Library API
This page covers using the MTS library in Haskell applications. There are three levels of API:
- MTS Interface (recommended) - Implementation-agnostic
- CSMT Direct API - CSMT-specific operations
- MPF Direct API - MPF-specific operations
1. MTS Interface API (Recommended)
The MerkleTreeStore record provides a uniform API for both
implementations. See MTS Interface for the full type
definition.
Basic Usage
import MTS.Interface (MerkleTreeStore(..))

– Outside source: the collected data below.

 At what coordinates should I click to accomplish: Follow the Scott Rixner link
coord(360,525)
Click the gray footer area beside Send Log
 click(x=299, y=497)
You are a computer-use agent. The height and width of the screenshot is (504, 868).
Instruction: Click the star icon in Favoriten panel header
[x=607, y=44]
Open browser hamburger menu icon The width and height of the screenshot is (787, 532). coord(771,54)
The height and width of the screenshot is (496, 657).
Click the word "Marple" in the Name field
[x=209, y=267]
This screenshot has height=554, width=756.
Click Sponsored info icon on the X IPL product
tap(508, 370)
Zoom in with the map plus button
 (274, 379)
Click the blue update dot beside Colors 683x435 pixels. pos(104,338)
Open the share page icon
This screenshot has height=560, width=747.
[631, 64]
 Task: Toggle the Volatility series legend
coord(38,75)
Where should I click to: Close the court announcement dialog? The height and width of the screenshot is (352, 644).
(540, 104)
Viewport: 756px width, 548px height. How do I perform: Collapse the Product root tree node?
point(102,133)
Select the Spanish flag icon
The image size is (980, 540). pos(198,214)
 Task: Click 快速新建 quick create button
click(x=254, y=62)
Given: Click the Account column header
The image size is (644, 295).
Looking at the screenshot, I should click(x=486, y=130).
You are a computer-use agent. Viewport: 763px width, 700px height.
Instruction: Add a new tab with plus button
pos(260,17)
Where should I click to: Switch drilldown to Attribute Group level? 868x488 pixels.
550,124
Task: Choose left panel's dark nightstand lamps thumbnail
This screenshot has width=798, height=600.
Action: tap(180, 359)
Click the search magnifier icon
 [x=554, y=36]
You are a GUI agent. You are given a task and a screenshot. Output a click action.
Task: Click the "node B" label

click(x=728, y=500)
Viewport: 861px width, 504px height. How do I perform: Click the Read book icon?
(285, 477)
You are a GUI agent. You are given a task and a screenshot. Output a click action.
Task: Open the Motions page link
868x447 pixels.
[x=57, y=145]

example :: MerkleTreeStore imp IO -> IO ()
example store = do
-- Insert
mtsInsert store "key1" "value1"
mtsInsert store "key2" "value2"
-- Root hash
mroot <- mtsRootHash store
print mroot
-- Inclusion proof
mp <- mtsMkProof store "key1"
case mp of
Nothing -> putStrLn "Key not found"
Just proof -> do
ok <- mtsVerifyProof store "value1" proof
print ok -- True
-- Batch insert
mtsBatchInsert store [("key3", "value3"), ("key4", "value4")]
-- Delete
mtsDelete store "key1"
Constructing Stores
See MTS Interface for csmtMerkleTreeStore
and mpfMerkleTreeStore constructor signatures and examples.
2. CSMT Direct API
For CSMT-specific features (completeness proofs, CBOR proof format, CLI
integration), use the mts:csmt sub-library directly.
Modules
| Module | Purpose |
|---|---|
CSMT |
Re-exports the public API |
CSMT.Hashes |
Blake2b-256 operations, fromKVHashes, hashHashing |
CSMT.Interface |
FromKV, Hashing, Indirect, root |
CSMT.Insertion |
inserting, expandToBucketDepth, mergeSubtreeRoots |
CSMT.Deletion |
deleting |
CSMT.Populate |
patchParallel, PatchOp — bucketed parallel replay |
CSMT.Proof.Insertion |
buildInclusionProof, verifyInclusionProof, computeRootHash |
CSMT.Proof.Completeness |
generateProof, collectValues, foldProof |
CSMT.Backend.RocksDB |
RocksDB persistent backend |
CSMT.Backend.Pure |
In-memory backend for testing |
CSMT.Backend.Standalone |
Column selectors and codecs |
CSMT.MTS |
CsmtImpl, Ops GADT, CommonOps, DbState, csmtMerkleTreeStore |
Insert and Delete
import CSMT.Hashes (fromKVHashes)
import CSMT.Insertion (inserting)
import CSMT.Deletion (deleting)
-- In a transaction context:
inserting fromKVHashes hashing StandaloneKVCol StandaloneCSMTCol "key" "value"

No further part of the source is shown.